[Written task]:
Please list every variable of the desire equation named in the article on seasonal relevance below.

[Extract provided]:

Seasonal Relevance: When to Push Hard and When to Hold Back

A brand sells a dry skin product. The product is genuinely good. The ads are solid. The desire — relief from dry, cracked, uncomfortable skin — is real and specific.

HookAds Team·8 min read

A brand sells a dry skin product. The product is genuinely good. The ads are solid. The desire — relief from dry, cracked, uncomfortable skin — is real and specific.

In December, those ads crush it. CPAs are low. ROAS is high. Scaling feels easy. The brand pushes budget up and the numbers hold.

In July, the same ads, same creatives, same targeting, same budget — and the numbers fall apart. CPAs climb. ROAS drops. Every optimization attempt fails.

The product didn't change. The creative didn't change. The platform didn't change.

The desire changed.

In winter, dry skin is a bleeding neck problem for a huge portion of the population. Cold air strips moisture. Heating systems dry out rooms. People's hands crack. Their faces feel tight. They're actively searching for solutions. The intensity is at Level 3 or Level 4.

In summer, the same person is at the beach. It's 90 degrees. Their skin is fine. Nobody is thinking about dry skin when it's humid and warm outside. The desire has dropped from a bleeding neck to a must-be-nice — if it's even on their radar at all.

This is seasonal relevance. It's the third variable in the desire equation — alongside market size (Article 2) and intensity level (Article 3). And ignoring it is one of the fastest ways to burn budget on ads that have no shot at working, not because the creative is bad, but because the desire is cold.


Why intensity changes over time

Desire isn't a fixed property of a person or a product. It's a function of context — what's happening in someone's life right now, what season it is, what events are approaching, what problems are active versus dormant.

The same desire can move across all four intensity levels in the course of a year.

Take the desire to look slimmer and more fit. In January, this desire is at its annual peak — New Year's resolutions are fresh, gyms are packed, everyone is motivated after the holiday excess. High intensity. Large active market.

[Item coordinate data]
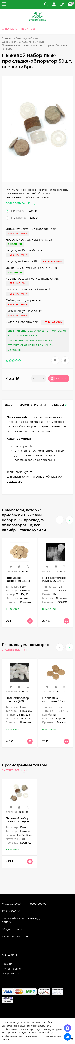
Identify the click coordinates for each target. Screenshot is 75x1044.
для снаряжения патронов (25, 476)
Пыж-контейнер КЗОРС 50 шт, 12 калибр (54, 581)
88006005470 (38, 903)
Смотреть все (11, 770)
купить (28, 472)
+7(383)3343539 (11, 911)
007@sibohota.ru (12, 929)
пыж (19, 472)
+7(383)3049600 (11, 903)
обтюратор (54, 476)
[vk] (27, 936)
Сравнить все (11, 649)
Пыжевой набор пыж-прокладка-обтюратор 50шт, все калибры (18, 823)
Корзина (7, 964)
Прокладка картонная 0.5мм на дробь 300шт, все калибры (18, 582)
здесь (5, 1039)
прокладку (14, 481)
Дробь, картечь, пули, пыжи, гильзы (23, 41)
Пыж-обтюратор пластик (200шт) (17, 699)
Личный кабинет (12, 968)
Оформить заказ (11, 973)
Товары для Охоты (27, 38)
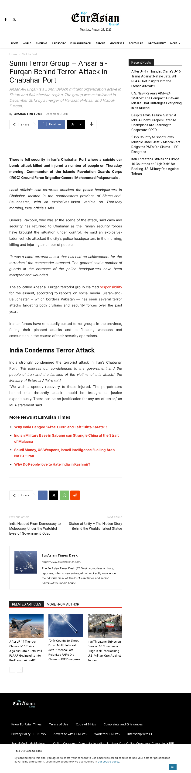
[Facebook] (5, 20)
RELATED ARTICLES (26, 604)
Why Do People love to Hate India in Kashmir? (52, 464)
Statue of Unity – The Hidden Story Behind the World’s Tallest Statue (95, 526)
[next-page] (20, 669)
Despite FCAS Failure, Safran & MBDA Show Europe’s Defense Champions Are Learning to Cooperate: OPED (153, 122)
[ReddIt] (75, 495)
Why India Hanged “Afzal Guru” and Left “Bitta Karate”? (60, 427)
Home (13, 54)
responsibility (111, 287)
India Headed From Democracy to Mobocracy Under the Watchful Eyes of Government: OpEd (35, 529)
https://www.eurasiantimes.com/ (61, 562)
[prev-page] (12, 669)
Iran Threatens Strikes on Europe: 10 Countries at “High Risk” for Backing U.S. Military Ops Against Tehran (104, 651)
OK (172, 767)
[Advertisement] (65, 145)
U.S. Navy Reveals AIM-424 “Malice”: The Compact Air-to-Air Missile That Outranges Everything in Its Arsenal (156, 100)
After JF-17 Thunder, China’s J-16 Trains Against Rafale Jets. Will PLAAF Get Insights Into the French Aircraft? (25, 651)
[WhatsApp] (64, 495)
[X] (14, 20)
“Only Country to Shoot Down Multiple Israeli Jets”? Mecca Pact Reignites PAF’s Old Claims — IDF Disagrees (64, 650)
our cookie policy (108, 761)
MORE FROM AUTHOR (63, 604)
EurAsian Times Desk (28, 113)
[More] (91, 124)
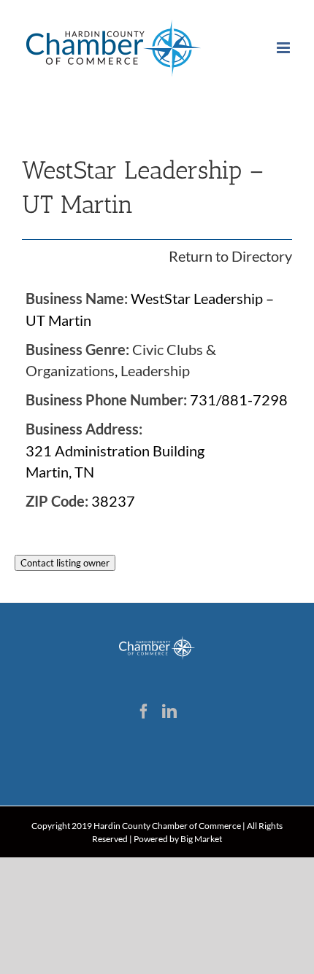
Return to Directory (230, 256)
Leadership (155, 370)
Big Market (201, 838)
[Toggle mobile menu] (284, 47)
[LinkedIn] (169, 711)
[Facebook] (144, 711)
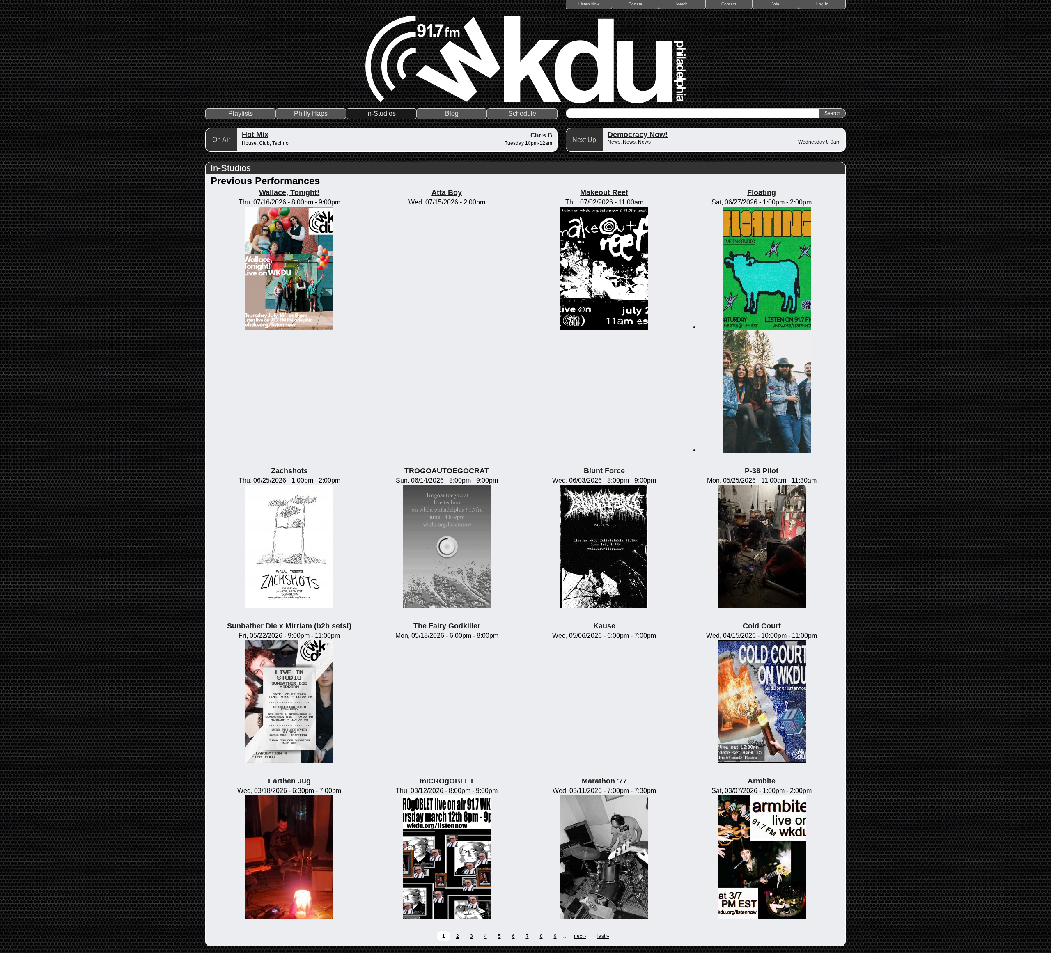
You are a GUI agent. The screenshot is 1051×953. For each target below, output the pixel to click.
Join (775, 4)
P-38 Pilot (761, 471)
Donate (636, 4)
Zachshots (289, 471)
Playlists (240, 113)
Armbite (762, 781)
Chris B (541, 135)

...

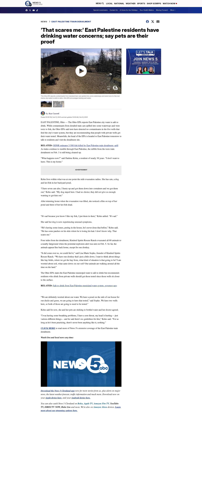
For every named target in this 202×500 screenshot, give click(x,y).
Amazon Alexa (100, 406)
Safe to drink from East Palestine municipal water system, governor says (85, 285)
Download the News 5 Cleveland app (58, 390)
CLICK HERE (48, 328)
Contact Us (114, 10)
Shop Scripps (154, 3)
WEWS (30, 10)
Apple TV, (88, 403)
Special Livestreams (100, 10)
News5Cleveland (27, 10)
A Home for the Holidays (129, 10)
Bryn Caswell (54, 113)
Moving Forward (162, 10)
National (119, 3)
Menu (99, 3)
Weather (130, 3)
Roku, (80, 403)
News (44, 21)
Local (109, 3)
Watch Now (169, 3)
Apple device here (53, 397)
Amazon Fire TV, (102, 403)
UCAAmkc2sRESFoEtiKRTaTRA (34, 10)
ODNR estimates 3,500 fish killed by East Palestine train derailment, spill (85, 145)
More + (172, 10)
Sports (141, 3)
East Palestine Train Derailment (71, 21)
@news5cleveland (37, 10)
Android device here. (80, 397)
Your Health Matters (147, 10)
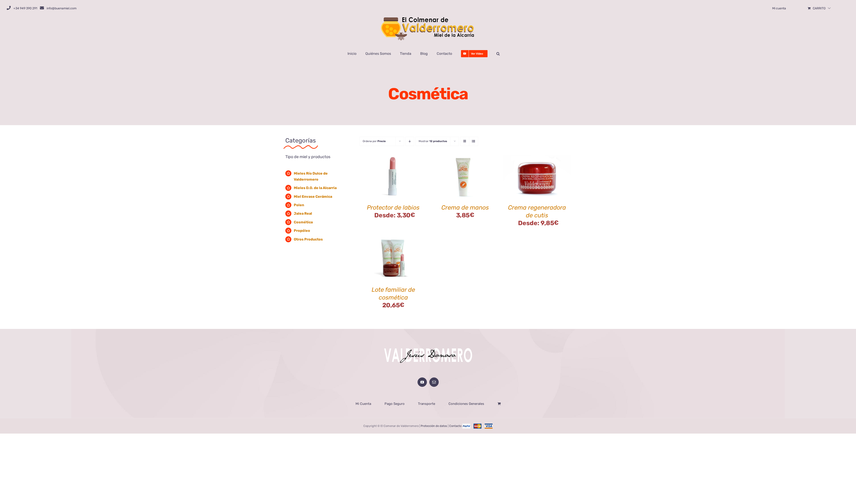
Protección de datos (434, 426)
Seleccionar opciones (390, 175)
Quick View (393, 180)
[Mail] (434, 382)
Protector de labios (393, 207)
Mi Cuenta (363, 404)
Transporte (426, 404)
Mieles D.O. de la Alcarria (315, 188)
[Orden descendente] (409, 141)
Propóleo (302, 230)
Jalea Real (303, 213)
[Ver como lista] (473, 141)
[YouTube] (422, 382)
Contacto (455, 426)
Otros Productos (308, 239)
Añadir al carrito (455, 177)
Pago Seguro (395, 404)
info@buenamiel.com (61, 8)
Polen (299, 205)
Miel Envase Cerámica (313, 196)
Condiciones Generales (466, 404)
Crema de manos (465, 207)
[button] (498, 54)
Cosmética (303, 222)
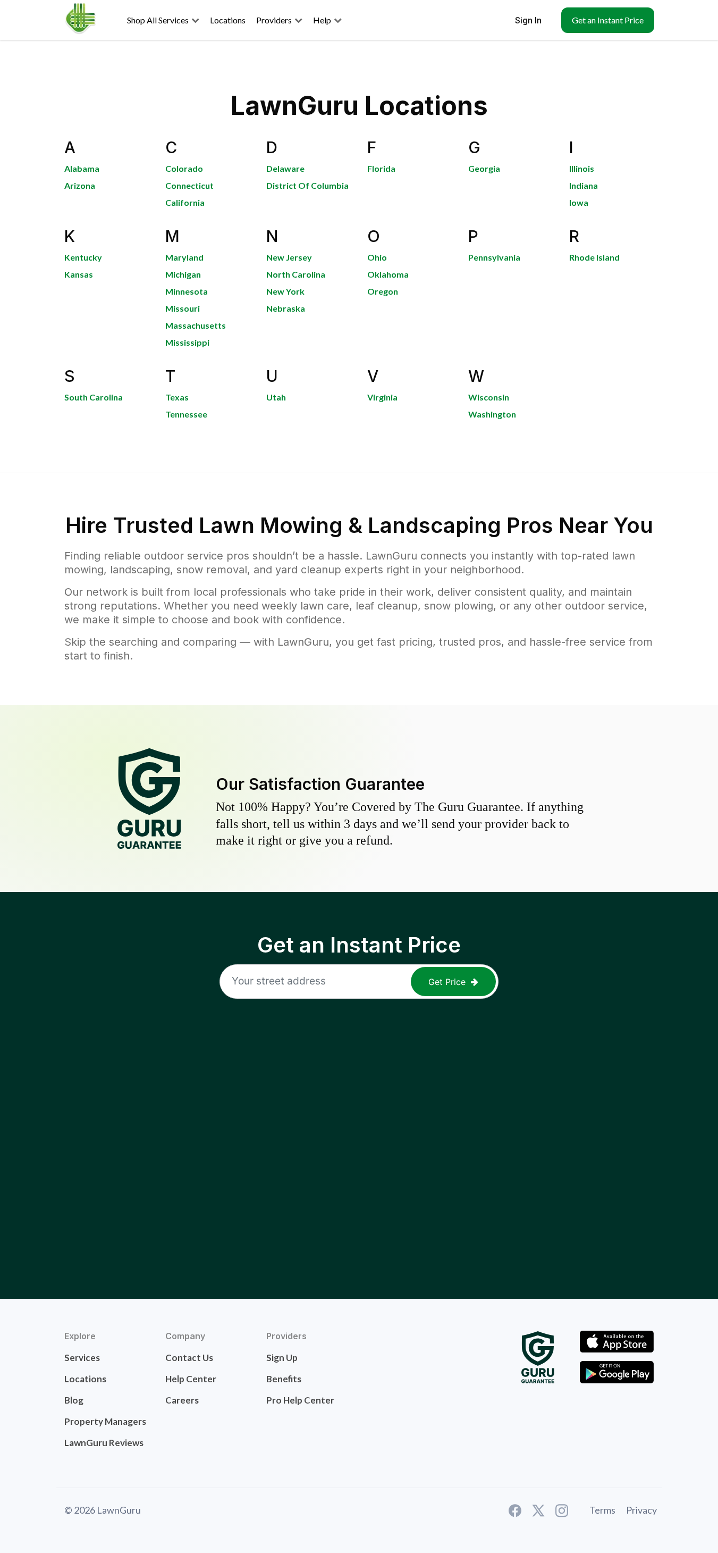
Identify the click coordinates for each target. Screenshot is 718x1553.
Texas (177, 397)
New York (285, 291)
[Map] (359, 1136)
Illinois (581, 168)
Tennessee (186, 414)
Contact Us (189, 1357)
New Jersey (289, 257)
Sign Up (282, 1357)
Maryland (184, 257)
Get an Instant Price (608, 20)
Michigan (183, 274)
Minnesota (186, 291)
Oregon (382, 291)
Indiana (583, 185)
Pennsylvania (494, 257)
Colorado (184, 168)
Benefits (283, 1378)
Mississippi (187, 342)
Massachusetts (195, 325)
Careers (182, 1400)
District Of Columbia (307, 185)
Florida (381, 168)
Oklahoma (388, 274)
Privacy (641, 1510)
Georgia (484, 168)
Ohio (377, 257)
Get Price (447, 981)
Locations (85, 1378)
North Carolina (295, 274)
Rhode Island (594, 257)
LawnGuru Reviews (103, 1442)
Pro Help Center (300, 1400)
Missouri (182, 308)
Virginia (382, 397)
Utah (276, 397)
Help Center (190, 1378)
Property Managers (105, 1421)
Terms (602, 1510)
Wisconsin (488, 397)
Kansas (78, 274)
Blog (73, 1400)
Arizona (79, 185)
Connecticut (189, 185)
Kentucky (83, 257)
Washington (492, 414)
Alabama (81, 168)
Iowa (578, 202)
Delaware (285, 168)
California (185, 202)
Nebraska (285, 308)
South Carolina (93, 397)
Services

[Final result]:
- Market size
- Intensity level
- Seasonal relevance